Lo cierto es que el carácter huraño de ese hombre, que por las noches se atiborraba con vodka, tornó vidrioso su vínculo con el anfitrión.
Su adición por la bebida también incidió en su desempeño deportivo, ya que los franceses ni siquiera se clasificaron.
Dicho sea de paso, los ajedrecistas del Tercer Reich se alzaron con la competencia. Un hecho menor a la luz de la Historia del siglo XX, puesto que justo en esos momentos estallaba la Segunda Guerra Mundial.
De modo que muchos jugadores europeos decidieron no regresar a sus países; entre ellos, Miguel Najdorf, Jiri Pelikan y Erich Eliskases, quienes, con el tiempo, dejarían su impronta en el ajedrez argentino.
Pero Alekhine volvió a París, algo que sorprendió a sus pares.
–Parece que en la Francia ocupada por los nazis, él no la pasó nada mal –me diría Piazzini 35 años después.
El ruso blanco
En el plano estrictamente ajedrecístico, la leyenda de Alekhine consigna que hubo una partida en la cual estuvo en juego algo mucho más valioso que una corona ecuménica. Su rival era nada menos que León Trotsky.
En el plano estrictamente político, su existencia se vio siempre sacudida por los grandes cataclismos de la Historia.
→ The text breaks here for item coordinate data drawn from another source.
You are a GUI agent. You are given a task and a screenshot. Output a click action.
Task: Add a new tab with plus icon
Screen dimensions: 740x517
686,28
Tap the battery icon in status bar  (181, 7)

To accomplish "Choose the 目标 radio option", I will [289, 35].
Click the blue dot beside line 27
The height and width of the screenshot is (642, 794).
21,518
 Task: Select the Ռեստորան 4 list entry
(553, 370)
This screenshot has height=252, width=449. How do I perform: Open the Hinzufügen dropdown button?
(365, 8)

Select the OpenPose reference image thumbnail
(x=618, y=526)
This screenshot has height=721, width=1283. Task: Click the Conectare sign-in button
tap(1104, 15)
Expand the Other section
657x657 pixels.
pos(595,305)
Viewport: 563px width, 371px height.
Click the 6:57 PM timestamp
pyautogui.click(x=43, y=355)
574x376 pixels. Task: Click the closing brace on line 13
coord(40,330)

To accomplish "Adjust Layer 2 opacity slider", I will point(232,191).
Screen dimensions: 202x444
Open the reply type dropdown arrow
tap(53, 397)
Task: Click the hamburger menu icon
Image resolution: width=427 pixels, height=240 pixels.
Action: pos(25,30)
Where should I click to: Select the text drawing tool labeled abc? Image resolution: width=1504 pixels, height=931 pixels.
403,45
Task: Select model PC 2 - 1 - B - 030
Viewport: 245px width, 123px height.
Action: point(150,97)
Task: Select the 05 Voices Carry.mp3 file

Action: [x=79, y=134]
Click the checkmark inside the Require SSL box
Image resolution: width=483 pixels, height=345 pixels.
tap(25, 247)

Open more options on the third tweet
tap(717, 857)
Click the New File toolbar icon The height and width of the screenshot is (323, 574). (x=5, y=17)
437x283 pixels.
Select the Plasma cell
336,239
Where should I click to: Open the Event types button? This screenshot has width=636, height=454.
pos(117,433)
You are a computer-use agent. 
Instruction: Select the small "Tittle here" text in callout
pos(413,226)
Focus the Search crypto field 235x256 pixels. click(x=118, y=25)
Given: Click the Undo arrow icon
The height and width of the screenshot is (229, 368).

“Me han destruido las dos guerras”, supo reconocer en un artículo que publicó a los 51 años.
Pero vayamos por partes.
Nacido en 1892 en el seno de una familia perteneciente a la aristocracia rusa (su padre era propietario de tierras y miembro de la Duma Imperial), el joven Alexandre alternó los estudios universitarios –hasta obtener el título de licenciado en Leyes– con la práctica profesional del ajedrez.
La Primera Guerra Mundial lo sorprendió mientras jugaba un torneo en la ciudad alemana de Mannheim. Nada pudo ser más inoportuno. Alexander terminó tras las rejas bajo la carátula de “extranjero hostil”, Y meses después, fue beneficiado por un intercambio con presos prusianos detenidos en Moscú.
Su segunda desgracia fue la Revolución Rusa, la cual confiscó todos los bienes de su familia. Y él, sin interrumpir su pasión por el juego-ciencia, pasó a efectuar tareas de espionaje para la Guardia Blanca, la milicia anticomunista que enfrentó al Ejército Rojo para restaurar la monarquía de los zares.
Esa vez, para él todo también terminó de la peor manera, puesto que fue arrestado en Odessa, donde un tribunal del pueblo lo condenó a muerte.
Pero, en esas circunstancias, hubo un hecho providencial: la aparición de Trotsky en su celda. Es que fundador del Ejército Rojo era un aficionado al ajedrez. Y allí mismo se enfrentaron en el tablero.
En aquella partida, Alekhine le permitió al rival desarrollar una apertura siciliana sin contratiempos, concediéndole –a propósito– cierta ventaja.
Envuelto en un silencio sepulcral, lo medía a Trotsky por el rabillo del ojo, como un cazador agazapado a punto de disparar sobre su presa.
La cuestión es que, ya en el juego medio, contraatacó con una increíble combinación, precipitando en apenas ocho jugadas la derrota de Trotsky. Fue una especie de nocaut.
El líder revolucionario, quien no habría tomado a mal dicho resultado, tuvo el gesto de gestionar su excarcelación.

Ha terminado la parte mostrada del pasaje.